O ministro da Saúde, Alexandre Padilha, afirma que a decisão da Câmara dos Deputados de destinar parte das receitas dos royalties do petróleo para a saúde mostrou que os parlamentares foram “sensíveis” à necessidade de um “orçamento crescente” para o setor. Os deputados, segundo o ministro, enxergaram a importância de atender à demanda de prefeitos e governadores por mais recursos para a área, sem que isso signifique elevar de alguma forma a carga tributária no Brasil.
“Acho que o Congresso foi sensível à necessidade que os prefeitos apontam, que os governos estaduais apontam, e também sensível ao debate que nós temos de fazer, de termos um orçamento crescente para a saúde, nas três esperas de governo”, afirmou o ministro.
A destinação de uma fatia de 25% dos royalties para a saúde foi aprovada na Câmara nesta semana, contrariando os planos da presidente Dilma Rousseff , que tentava assegurar a totalidade dessas receitas para a educação.
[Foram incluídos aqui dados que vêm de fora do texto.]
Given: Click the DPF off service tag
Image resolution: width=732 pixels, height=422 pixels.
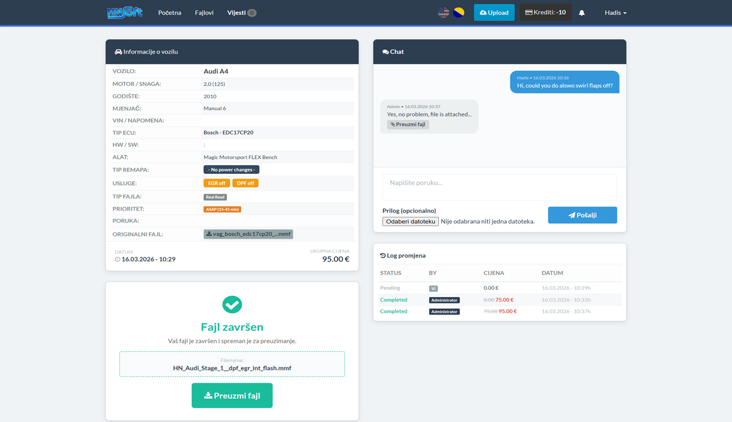Looking at the screenshot, I should (246, 183).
Pelo texto votado na Casa, a educação ficará 75% dessas receitas. A proposta ainda depende de aprovação no Senado, mas a avaliação de líderes governistas é a de que o governo já se “conformou” com o novo modelo de partilha do dinheiro.
Ao falar especificamente sobre o fato de a medida evitar um “aumento de carga tributária”, Padilha faz uma menção velada à discussão sobre a criação de um novo imposto para financiar a saúde. O assunto ressurge de tempos em tempos, desde a extinção da antiga Contribuição Provisória sobre Movimentação Financeira, a CPMF. Como a cobrança era usada para abastecer a área, as discussões sobre a necessidade de mais recursos para a saúde frequentemente passam pela hipótese de serem criados novos mecanismos tributários.
“A presidente Dilma, desde o começo, foi muito clara em relação a isso, em dizer que não faria nenhum aumento de carga tributária para ampliar os recursos para a saúde no nosso País. E o Congresso, acho que está buscando formas de como ampliar o orçamento da saúde no país, sem significar aumento de carga tributária”, disse o ministro.
Embora tenha evitado se alongar no tema, dizendo se tratar de uma “agenda do Congresso”, Padilha negou que tenha patrocinado a articulação para que prevalecesse a divisão das receitas com a saúde. O ministro disse que “sempre se associou à posição do governo de os royalties irem para a educação”.
Justificou-se dizendo que os investimentos na educação teriam um impacto direto na saúde, graças a melhorias na formação de médicos e outros profissionais de saúde. “Esse investimento na formação dos profissionais de saúde é muito importante para o Brasil. Investimentos para a área da pesquisa, para que a gente possa produzir mais medicamentos para o Brasil”, acrescentou.